------ RECORDS FOR PROCESSING

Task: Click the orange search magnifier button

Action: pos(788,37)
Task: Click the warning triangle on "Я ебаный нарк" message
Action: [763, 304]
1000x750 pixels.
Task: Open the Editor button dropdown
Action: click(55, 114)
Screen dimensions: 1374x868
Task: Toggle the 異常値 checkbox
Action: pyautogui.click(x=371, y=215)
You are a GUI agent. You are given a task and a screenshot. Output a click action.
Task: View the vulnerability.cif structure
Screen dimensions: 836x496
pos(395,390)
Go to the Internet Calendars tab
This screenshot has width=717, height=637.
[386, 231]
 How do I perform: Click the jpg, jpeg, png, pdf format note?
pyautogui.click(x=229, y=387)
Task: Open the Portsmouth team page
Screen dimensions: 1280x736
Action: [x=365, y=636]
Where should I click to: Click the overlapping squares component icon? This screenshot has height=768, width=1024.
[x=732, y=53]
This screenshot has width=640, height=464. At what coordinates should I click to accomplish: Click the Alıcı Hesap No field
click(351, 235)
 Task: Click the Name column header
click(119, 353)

------------

GOAL: Put every line of the material above into a numbered list, omitting the blank lines.

RESULT OF THIS TASK:
1. Task: Click the orange search magnifier button
2. Action: pos(788,37)
3. Task: Click the warning triangle on "Я ебаный нарк" message
4. Action: [763, 304]
5. 1000x750 pixels.
6. Task: Open the Editor button dropdown
7. Action: click(55, 114)
8. Screen dimensions: 1374x868
9. Task: Toggle the 異常値 checkbox
10. Action: pyautogui.click(x=371, y=215)
11. You are a GUI agent. You are given a task and a screenshot. Output a click action.
12. Task: View the vulnerability.cif structure
13. Screen dimensions: 836x496
14. pos(395,390)
15. Go to the Internet Calendars tab
16. This screenshot has width=717, height=637.
17. [386, 231]
18.  How do I perform: Click the jpg, jpeg, png, pdf format note?
19. pyautogui.click(x=229, y=387)
20. Task: Open the Portsmouth team page
21. Screen dimensions: 1280x736
22. Action: [x=365, y=636]
23. Where should I click to: Click the overlapping squares component icon? This screenshot has height=768, width=1024.
24. [x=732, y=53]
25. This screenshot has width=640, height=464. At what coordinates should I click to accomplish: Click the Alıcı Hesap No field
26. click(351, 235)
27.  Task: Click the Name column header
28. click(119, 353)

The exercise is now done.